● PASSAGE TO READ
══════
Feeds

Nvidia and ARM: It's a parallel, parallel, parallel world

Big changes coming to the CUDA programming model

5 things you didn’t know about cloud backup

GTC 2013 Nvidia envisions a future in which ARM processors and the GPU-maker's CUDA parallel-computing platform and programming model will work together in perfect harmony, and the company has a raft of planned CUDA enhancements to not only make that coexistence seamless, but to enhance that programming environment for discrete GPUs, as well.

"If we look five years out, we expect that ARM will be a very important platform for CUDA," Nvidia's chief technologist for GPU computing software, Mark Harris, told his audience on Tuesday at the GPU Technology Conference in San José, California.

Today, there's no SoC that combines ARM compute cores with a CUDA-enabled GPU, but that's about to change. Nvidia's next Tegra processor, code-named "Logan", will incorporate CUDA 5 support when it hits full production early next year, and its follow-on, "Parker", will upgrade that capability in a processor that Nvidia president and CEO Jen-Hsun Huang promises will have 100 times the performance of 2011's Tegra 2.

Harris and his team's work on CUDA aims to make the notoriously difficult parallel programming challenge smoother.
══════
● DATASET RECORDS
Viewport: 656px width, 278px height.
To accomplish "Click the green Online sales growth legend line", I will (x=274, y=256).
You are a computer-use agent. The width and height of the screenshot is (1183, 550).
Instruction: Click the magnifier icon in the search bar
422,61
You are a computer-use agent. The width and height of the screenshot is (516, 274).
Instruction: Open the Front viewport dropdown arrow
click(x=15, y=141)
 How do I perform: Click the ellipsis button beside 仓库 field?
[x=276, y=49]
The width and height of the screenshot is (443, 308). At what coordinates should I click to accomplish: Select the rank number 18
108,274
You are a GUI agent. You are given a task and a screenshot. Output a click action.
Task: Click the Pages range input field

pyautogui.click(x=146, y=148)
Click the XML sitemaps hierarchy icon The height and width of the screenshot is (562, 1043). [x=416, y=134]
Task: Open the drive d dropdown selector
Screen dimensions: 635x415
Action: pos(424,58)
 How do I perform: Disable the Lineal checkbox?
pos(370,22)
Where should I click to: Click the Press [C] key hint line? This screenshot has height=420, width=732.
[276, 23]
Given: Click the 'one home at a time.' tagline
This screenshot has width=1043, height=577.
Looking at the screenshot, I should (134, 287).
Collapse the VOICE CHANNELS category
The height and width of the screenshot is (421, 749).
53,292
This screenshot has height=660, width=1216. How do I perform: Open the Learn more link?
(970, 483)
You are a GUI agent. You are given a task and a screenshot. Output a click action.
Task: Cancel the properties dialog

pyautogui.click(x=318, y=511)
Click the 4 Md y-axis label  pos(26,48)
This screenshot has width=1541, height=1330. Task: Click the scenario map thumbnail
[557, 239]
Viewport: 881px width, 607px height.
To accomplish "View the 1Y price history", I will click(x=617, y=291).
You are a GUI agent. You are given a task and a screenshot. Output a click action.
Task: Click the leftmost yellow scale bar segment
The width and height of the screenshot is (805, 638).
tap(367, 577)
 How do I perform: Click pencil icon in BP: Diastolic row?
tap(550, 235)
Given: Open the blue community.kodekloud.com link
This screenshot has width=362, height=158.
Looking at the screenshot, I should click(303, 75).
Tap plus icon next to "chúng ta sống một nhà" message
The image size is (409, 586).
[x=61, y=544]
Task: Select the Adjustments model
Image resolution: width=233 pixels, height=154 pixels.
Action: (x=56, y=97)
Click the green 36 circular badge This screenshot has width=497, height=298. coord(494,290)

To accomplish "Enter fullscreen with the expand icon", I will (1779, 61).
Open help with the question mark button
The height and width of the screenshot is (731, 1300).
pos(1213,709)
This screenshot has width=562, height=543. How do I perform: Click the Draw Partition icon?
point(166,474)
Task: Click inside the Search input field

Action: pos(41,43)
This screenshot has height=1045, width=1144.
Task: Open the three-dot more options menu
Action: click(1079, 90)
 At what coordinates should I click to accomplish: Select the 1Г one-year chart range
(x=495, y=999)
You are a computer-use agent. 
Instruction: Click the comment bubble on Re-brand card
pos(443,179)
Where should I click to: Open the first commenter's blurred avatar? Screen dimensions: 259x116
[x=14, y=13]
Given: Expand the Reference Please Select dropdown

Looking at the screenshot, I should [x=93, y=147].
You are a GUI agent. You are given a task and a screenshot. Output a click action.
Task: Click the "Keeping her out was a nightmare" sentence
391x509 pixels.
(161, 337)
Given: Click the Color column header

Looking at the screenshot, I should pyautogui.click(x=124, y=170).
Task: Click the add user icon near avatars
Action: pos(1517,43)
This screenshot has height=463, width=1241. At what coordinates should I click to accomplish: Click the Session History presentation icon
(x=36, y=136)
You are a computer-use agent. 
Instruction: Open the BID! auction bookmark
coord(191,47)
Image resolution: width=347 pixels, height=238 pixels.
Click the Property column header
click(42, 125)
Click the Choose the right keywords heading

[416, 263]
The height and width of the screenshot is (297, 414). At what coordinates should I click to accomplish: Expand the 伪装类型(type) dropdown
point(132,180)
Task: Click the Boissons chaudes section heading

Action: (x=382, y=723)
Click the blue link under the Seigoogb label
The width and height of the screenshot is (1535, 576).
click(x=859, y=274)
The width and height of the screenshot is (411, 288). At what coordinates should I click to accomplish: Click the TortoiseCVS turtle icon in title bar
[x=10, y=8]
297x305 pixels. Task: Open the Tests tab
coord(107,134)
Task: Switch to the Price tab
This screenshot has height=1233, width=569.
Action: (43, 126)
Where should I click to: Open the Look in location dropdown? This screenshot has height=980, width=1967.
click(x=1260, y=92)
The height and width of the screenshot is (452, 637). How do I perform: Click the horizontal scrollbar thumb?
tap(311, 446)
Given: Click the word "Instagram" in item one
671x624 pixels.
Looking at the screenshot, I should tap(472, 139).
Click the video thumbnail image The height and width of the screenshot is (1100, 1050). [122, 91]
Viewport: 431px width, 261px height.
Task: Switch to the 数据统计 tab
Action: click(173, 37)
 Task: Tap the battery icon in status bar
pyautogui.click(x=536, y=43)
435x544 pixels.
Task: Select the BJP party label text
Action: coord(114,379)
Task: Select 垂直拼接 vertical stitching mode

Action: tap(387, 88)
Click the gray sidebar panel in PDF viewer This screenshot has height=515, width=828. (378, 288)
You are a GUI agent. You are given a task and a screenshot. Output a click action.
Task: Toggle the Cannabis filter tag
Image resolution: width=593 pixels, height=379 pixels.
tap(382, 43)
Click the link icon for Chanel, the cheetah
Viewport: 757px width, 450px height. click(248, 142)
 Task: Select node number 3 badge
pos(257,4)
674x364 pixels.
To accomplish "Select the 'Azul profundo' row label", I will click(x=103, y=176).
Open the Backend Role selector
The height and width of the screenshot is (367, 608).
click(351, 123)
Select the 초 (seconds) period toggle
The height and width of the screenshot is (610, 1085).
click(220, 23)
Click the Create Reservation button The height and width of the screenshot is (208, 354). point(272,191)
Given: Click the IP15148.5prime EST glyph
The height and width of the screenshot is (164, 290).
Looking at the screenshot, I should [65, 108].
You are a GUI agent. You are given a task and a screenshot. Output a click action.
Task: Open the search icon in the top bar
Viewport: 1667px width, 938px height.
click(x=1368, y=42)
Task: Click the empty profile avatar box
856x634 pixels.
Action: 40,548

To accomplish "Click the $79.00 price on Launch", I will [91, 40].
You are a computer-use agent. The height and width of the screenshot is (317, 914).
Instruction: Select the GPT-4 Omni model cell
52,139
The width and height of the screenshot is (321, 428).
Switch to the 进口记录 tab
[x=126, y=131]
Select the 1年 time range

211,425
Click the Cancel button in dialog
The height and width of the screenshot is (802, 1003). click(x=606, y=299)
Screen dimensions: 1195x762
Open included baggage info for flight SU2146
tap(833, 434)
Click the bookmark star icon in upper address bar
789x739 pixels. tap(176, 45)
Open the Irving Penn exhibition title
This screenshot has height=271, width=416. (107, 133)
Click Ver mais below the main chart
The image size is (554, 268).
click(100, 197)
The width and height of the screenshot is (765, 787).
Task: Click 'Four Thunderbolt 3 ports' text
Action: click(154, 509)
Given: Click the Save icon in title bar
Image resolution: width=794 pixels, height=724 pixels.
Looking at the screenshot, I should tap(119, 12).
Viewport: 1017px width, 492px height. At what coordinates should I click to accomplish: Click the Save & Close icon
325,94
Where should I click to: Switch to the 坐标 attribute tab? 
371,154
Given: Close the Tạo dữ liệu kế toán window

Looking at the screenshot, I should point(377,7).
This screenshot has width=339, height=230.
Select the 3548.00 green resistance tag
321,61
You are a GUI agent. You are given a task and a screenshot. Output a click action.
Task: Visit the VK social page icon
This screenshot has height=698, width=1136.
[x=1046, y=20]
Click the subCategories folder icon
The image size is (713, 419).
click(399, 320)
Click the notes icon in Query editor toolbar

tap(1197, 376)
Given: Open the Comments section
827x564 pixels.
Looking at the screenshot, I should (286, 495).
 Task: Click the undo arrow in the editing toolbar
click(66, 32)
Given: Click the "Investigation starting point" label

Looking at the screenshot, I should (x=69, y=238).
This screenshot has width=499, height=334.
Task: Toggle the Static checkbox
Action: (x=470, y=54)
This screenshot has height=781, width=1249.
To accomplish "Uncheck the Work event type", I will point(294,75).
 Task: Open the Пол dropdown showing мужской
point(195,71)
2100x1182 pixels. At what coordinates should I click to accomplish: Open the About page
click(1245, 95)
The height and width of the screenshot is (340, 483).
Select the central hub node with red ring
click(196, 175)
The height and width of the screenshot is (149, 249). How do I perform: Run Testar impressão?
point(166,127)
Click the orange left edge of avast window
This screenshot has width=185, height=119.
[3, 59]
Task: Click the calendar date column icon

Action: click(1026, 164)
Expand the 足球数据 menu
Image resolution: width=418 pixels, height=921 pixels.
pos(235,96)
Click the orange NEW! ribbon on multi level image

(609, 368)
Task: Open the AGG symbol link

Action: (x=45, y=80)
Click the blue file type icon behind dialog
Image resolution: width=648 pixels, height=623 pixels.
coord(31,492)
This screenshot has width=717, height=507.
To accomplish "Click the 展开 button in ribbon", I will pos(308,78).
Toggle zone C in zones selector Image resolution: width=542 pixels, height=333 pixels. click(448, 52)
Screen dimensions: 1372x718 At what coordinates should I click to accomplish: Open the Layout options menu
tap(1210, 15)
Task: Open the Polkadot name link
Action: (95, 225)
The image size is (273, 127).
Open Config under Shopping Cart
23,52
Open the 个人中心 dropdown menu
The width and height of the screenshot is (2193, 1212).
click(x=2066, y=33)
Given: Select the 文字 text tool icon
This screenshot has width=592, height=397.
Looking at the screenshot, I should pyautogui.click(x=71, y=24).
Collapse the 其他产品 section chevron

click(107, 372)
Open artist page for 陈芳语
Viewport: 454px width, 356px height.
══════
● EXERCISE PROMPT
In the article on Nvidia and ARM, what code name is given for Nvidia's next Tegra processor, which will support CUDA 5?

● EXERCISE RESPONSE
"Logan"